Poems of the Land
I Wandered Lonely as a Cloud
- William Wordsworth
When telling people the name for this blog I am met mostly by two reactions (three if you count disinterest!). The most common emotion I can read on people’s faces is, I think, confusion. Surprise, perhaps, that my writing would be tied together by such a 'fluffy' title, I am met with blank faces and imagine images popping into their heads of teenagers with wanderlust tattoos determined to travel always and not ever get a ‘proper’ job. By stark contrast, on saying the name asiwandered, the second most common reaction is for people to quote poetry at me. More specifically, with great pride, huge grins appear and Wordsworth’s ‘I Wandered Lonely as a Cloud’ is quoted at length and word perfectly. Since spontaneous poetry recitals now seem to spring from my conversations with alarming and fantastic regularity, I thought I’d give a little introduction to this particular poem and a few others from which I have been inspired to write.
To wander seems to be a very Wordsworthian thing to do. His wanderings are tied intimately to his wonderings. His writing appears to have been inseparable from the movement of his legs; like two sides of a coin, binding poetry to landscape through walking. Born in 1770 in Cumbria, the Lake District was the landscape where he felt most at home and where, it has been famously estimated, he racked up a staggering 175,000 miles of walking during his lifetime.
The concept of wandering resists haste. It encourages long journeys into terrains both familiar and new, and allows for an engagement with the landscapes that our fast-paced city-based society is perhaps losing. In particular the poem I Wandered Lonely as a Cloud, epitomises this attitude to movement experience: the joy of seeing, walking and remembering the land.

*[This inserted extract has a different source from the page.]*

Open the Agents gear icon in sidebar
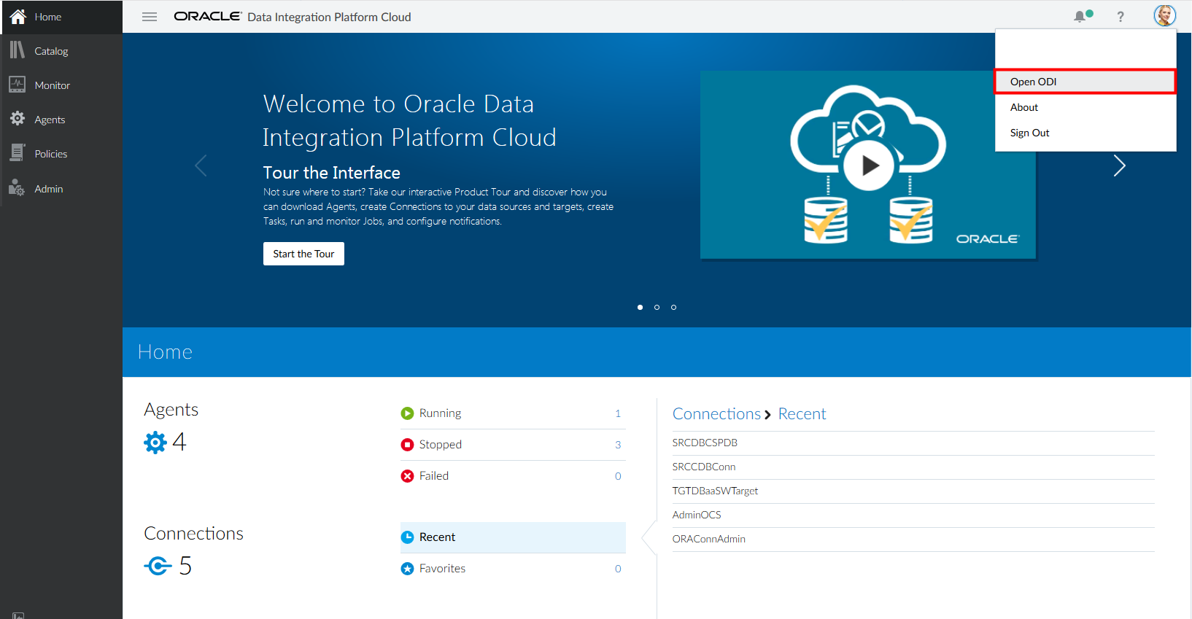1192x619 pixels. 18,119
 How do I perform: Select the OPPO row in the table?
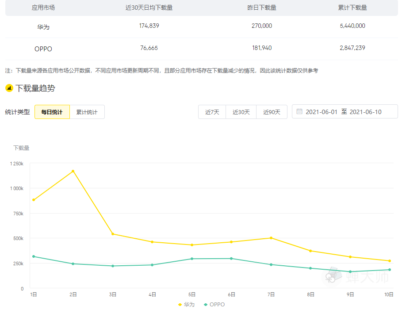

I wandered lonely as a cloud
That floats on high o'er vales and hills,
When all at once I saw a crowd,
A host, of golden daffodils;
Beside the lake, beneath the trees,
Fluttering and dancing in the breeze.
Continuous as the stars that shine
And twinkle on the milky way,
They stretched in never-ending line
Along the margin of a bay:
Ten thousand saw I at a glance,
Tossing their heads in sprightly dance.
The waves beside them danced; but they
Out-did the sparkling waves in glee:
A poet could not but be gay,
In such a jocund company:
I gazed—and gazed—but little thought
What wealth the show to me had brought:
For oft, when on my couch I lie
In vacant or in pensive mood,
They flash upon that inward eye
Which is the bliss of solitude;
And then my heart with pleasure fills,
And dances with the daffodils.
The “wealth” brought by the daffodils reveals itself to him after the moment - at unexpected moments, when one is not looking with intent but is suddenly able to see! The flashing brilliance and “bliss” found in the solitude of his walks, is vividly revealed and recreated in his memory, that we too may glimpse some of the pleasure he feels. What a gift, to impart some of that joy of landscape and nature.